As examples of Machine Learning approaches to Named Entity Recognition task we can cite [5, 6, 12, 14, 15, 26], among many others. Distributed representations for words are some of the reasons for the popularization of Machine Learning methods in NLP, and as example of these representations there are word2vec [23, 24], GloVe [27], fastText [3], Flair [1], BERT [7], and many others.

As stated by Ratinov and Roth [29], NER is knowledge-intensive task. Therefore, there are approaches that still perform feature engineering with Machine Learning methods in order to include features that cannot be captured by word vectors or texts. Even though part of the problems are solved by feature engineering, there is still a semantic gap that cannot be solved with lexical and syntactic attributes alone. In this sense, semantic repositories have been adopted.

In [5] external information is added to the CNN-LSTM model through the use of a lexicon. This lexicon is made of Wikipedia data and is used to add new features in the shape of Inside-Outside-Beginning tags to the input vectors.

A work using external knowledge from ontology is presented in [19], where the authors perform the Named Entity Recognition on bridge inspection reports. In order to do this, they use a semi-supervised Conditional Random Fields (CRF) whose inputs consists of syntactic features, like Stems and Part Of Speech tags, and semantic features from the domain ontology, named BridgeOnto.

Liu et al. [20] add external information from Gazetteers, but instead of using tags indicating the pertinence of the word to one or more Gazetteers, it uses Hybrid Semi-Markov CRF to generate a numeric value that express the degree of pertinence of the word to a Gazetteer. The reason for this is to find a better alternative to the hard match representation, which is commonly used when Gazetteers use is adopted.

In [18] the authors present an approach using external knowledge through use of lexicons together with syntactic features like Part Of Speech tags and n-grams.

Ratinov and Roth [29] enrich the Named Entity Recognition task by using a External Knowledge in the form of gazetteers on CoNLL03, MUC7, and a smaller dataset of webpages assembled and annotated by them.

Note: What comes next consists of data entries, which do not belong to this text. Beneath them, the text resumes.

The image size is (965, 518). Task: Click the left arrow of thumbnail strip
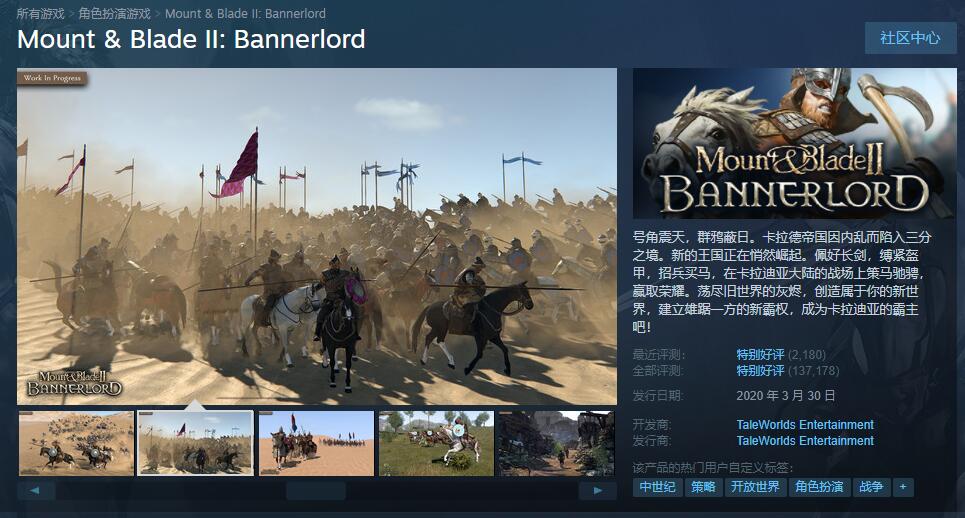pyautogui.click(x=36, y=490)
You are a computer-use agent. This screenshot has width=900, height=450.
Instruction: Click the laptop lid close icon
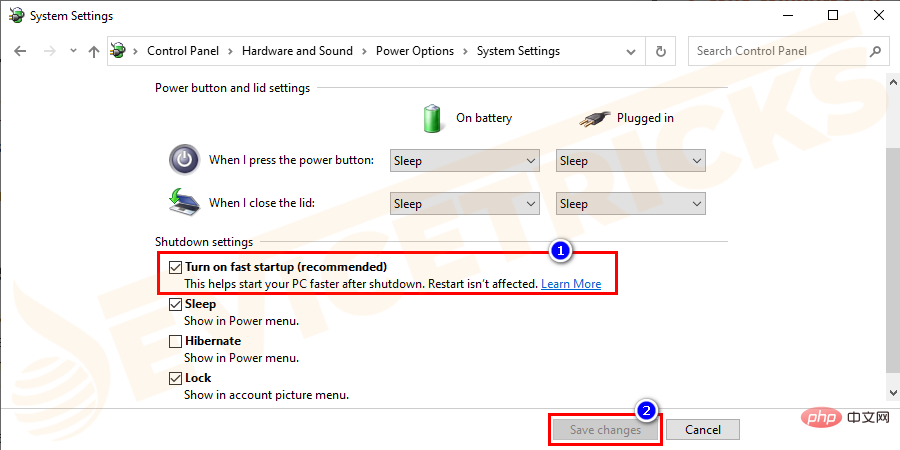(x=184, y=203)
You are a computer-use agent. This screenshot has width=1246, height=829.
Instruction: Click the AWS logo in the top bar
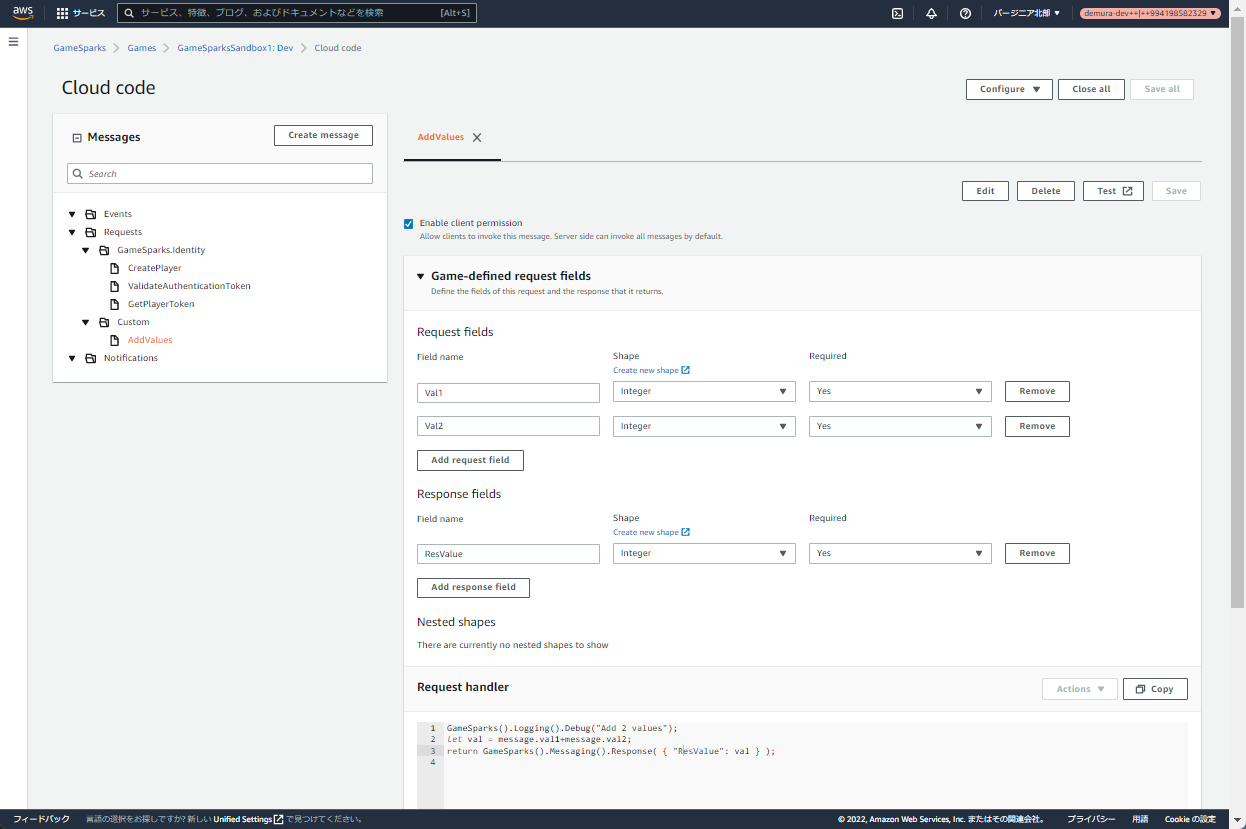point(22,13)
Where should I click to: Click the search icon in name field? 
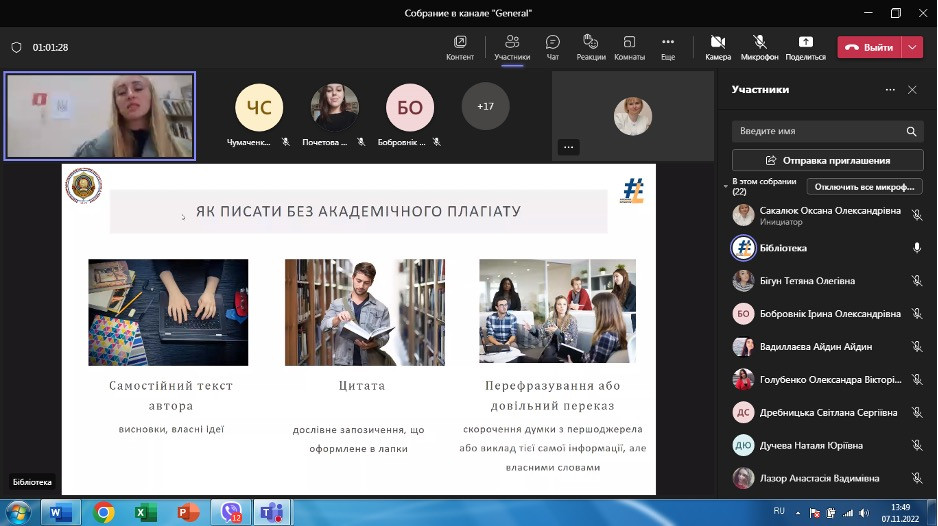click(911, 131)
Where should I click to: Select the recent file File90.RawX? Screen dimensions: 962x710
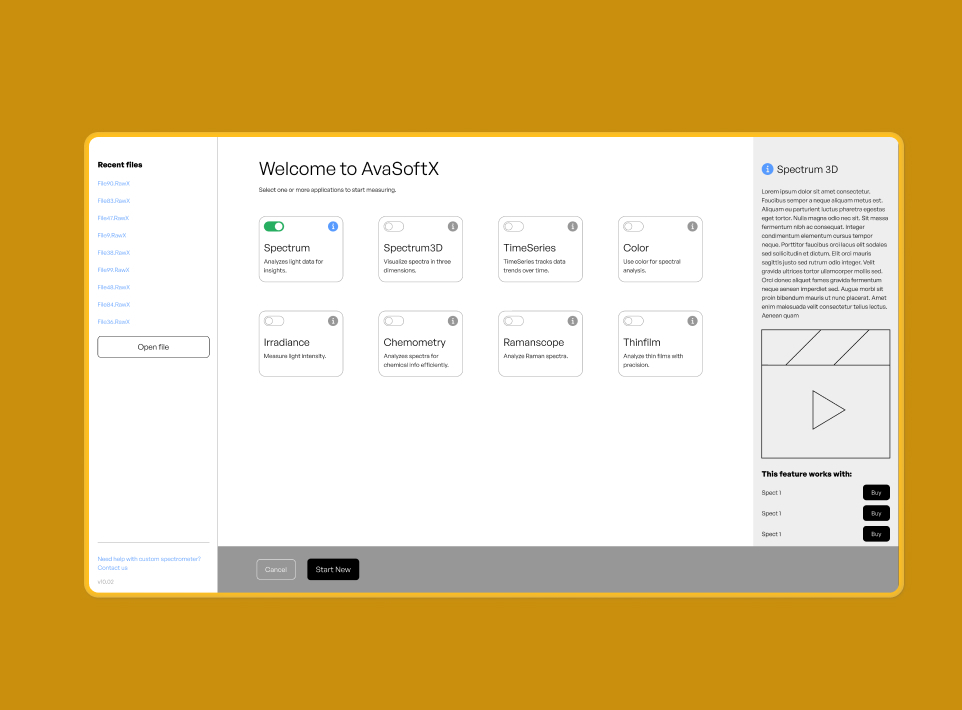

They also use other features, such as context aggregation, extended prediction history, among others, to boost the NER performance of their model.

Seyler et al. [30] divide external features in four categories to quantify the impact of each one in the NER task, using a Linear-Chain CRF on CoNLL03 and MUC7 datasets. The four categories are: i) Knowledge Agnostic - using only local features; ii) Name-Based Knowledge - using a list of named entities; ii) Knowledge-Base-Based Knowledge - using features extracted from a Knowledge Base or an annotated corpus; iv) Entity-Based Knowledge - using the results of a Named Entity Disambiguation. Authors show that incrementally adding more categories of knowledge yields better effectiveness, but sometimes at the cost of efficiency, stating that there is a trade-off between them.

In order to add external knowledge to a neural model, Ding et al. [8] propose the use of an adapted Gated Graph Sequence Neural Network to capture the information contained in multiple gazetteers. The role of the Gated Graph Sequence Neural Network is to serve as a embedding layer that learn how to combine the knowledge present in more than one gazetteer of the same or different type. The resulting embeddings are then fed to a standard BiLSTM-CRF to fulfill the NER task on Weibo-NER and OntoNotes 4, both in Chinese.

The gazetteer knowledge is aggregated to an Attentive Neural Network by Lin et al. [17] for the Nested Named Entity Recognition task. They leverage the knowledge contained in gazetteers by finding a representation for entity candidates through what they call a gazetteer network, that is concatenated with the representation learned by a region encoder. The experiments show that this strategy improves the model performance on ACE2005 dataset.

Xiaofeng et al. [32] propose a method to incorporate dictionary features to a BiLSTM-CRF model in order to evaluate their impact. Their differential is that the dictionaries used during the training phase are obtained from the train split data, whereas the dictionaries used in the testing phase are from SENNA. Their experiments are conducted on CoNLL2003 dataset, and show that the size of the dictionaries (partial or oversized) may lead to inferior results in some cases.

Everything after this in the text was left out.